Document section

Medical Emergency Relief International - History




1993-1999


-January 1993, United Kingdom: three friends with a medical background and some experience in humanitarian organisations,  Nicholas Mellor, a scientist, Chris Besse, a doctor, and Mark Dalton, a logistician, decide to found an emergency relief NGO. The initial idea was to open a British section of MSF. However, the Dutch headquarters did not feel the need for an operational agency in London, only a fund-raising one. Merlin, which is not helped either by Oxfam or SCF, can only rely on itself and launches its first programme. In the midst of the fighting in ex-Yugoslavia, it delivers food rations to Sarajevo.
 
-From 1997, Liberia: Merlin sets up a programme in a country devastated by civil war. From 1999 onwards, the situation deteriorates again. In June 2003, some of the organisation’s supplies are plundered by the governmental forces in Monrovia, which is surrounded by the rebels. After the negotiated departure of President Charles Taylor in August, Merlin’s director in Liberia, Karen Goodman Jones, deems the security conditions insufficient to carry out a transfer to the suburbs of the displaced populations in the capital. She especially criticises the strategy of the ICRC, which concentrates its relief efforts on camps on the periphery of the city so as to relieve the town centre of its congestion and to reopen primary schools.
 
-From 1998, Russia: after two years in the region, Merlin leaves Chechnya in 1998 following the plunder of its offices and several attacks against its employees. Yet the organisation stays in Russia, where it provides vital healthcare and social support to former prisoners and other patients suffering from tuberculosis in the city of Dzerzhinsk, 240 miles east of Moscow. The relations with the authorites prove to be difficult. In May 2005, the government prepares a new law on foreign NGOs and accuses Merlin of spying for Britain.

Stored data entries
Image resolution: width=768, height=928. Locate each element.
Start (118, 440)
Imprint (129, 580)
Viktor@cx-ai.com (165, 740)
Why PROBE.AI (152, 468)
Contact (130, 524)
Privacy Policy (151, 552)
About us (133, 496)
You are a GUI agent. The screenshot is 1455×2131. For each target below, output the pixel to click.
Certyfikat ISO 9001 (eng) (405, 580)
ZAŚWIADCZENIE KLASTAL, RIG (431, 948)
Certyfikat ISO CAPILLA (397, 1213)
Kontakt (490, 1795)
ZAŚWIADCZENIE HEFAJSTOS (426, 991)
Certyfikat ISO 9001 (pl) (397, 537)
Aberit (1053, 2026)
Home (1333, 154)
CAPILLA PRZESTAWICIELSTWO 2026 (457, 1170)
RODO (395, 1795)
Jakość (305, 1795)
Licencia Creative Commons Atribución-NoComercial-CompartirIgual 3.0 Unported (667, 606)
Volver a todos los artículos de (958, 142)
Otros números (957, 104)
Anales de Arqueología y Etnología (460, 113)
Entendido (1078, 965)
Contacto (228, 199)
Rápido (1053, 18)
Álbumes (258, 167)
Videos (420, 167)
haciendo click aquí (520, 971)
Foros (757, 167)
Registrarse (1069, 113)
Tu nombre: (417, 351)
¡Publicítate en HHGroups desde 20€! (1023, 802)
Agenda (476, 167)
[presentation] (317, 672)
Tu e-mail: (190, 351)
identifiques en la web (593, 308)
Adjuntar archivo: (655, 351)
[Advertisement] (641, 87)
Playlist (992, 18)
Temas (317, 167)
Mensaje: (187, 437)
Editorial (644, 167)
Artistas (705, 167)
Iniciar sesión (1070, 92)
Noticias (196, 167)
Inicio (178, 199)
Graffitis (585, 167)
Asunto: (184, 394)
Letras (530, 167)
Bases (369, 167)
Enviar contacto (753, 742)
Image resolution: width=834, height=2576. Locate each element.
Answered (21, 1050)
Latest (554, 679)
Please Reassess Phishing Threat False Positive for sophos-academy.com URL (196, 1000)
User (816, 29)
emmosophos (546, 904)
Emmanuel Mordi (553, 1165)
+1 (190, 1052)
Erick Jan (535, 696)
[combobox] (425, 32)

Activities
- a) According to the Merlin history, how far from Moscow is the city of Dzerzhinsk?
- b) Translate this sentence from the Merlin history into Spanish: "From 1999 onwards, the situation deteriorates again."

Task results
- a) 240 miles east of Moscow.

- b) A partir de 1999, la situación vuelve a deteriorarse.